Pero ni se puede afirmar que Israel esté intentando "destruir total o parcialmente" a los palestinos, ni que esté infligiendo deliberadamente condiciones de existencia que "acarrearán su destrucción física", ni aplicando medidas destinadas "a impedir nacimientos", ni mucho menos secuestrando a niños palestinos, como sí hizo Hamás el 7 de octubre o ha hecho Rusia en Ucrania.

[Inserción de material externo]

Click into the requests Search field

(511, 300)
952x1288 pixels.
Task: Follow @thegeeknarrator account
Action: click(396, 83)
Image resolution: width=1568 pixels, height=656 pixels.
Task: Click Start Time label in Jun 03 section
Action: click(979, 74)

La realidad es que, por cruel que pueda resultar una guerra como la que actualmente se libra en Gaza, ni la existencia de víctimas colaterales (y la ONU ha tenido que reducir sus estimaciones de víctimas en un 50% dada la escasa fiabilidad de las cifras proporcionadas por Hamás) ni la falta de abastecimiento provocadas por las operaciones militares israelíes pueden ser calificadas en ningún caso de genocidio.
Mucho menos se puede acusar a Israel de haber actuado de forma deliberada buscando ese objetivo en concreto, y no simplemente asumiendo como posible ese resultado. Si así fuera, prácticamente cualquier guerra podría ser considerada como un genocidio de uno o los dos bandos, dado que toda contienda implica víctimas colaterales, desplazamientos de población y, por supuesto, penurias y desabastecimiento. Especialmente en contextos urbanos densamente poblados, como es Gaza.
Parece obvio, además, que Hamás está utilizando a los propios civiles palestinos como escudos humanos, acaparando la ayuda humanitaria, atacando a las tropas israelíes desde túneles construidos bajo edificios de viviendas, o utilizando infraestructuras humanitarias, hospitales y escuelas como bases militares y almacenes de armamento.
Ninguna petición de alto el fuego puede ser considerada sincera o siquiera ecuánime si no va ligada a la exigencia de liberación inmediata de todos los rehenes israelíes. Tampoco las acusaciones contra el ejército israelí pueden ser consideradas honestas si no van acompañadas de una condena similar de Hamás y la exigencia de que sus líderes se entreguen a las autoridades israelíes por su masacre del pasado 7 de octubre.
Acusar de genocidio a Israel es, con las pruebas hoy disponibles, no sólo una interpretación tendenciosa de los hechos, sino también una ofensa a las verdaderas víctimas de genocidio. Hay crímenes cuyo nombre no debería ser citado en vano.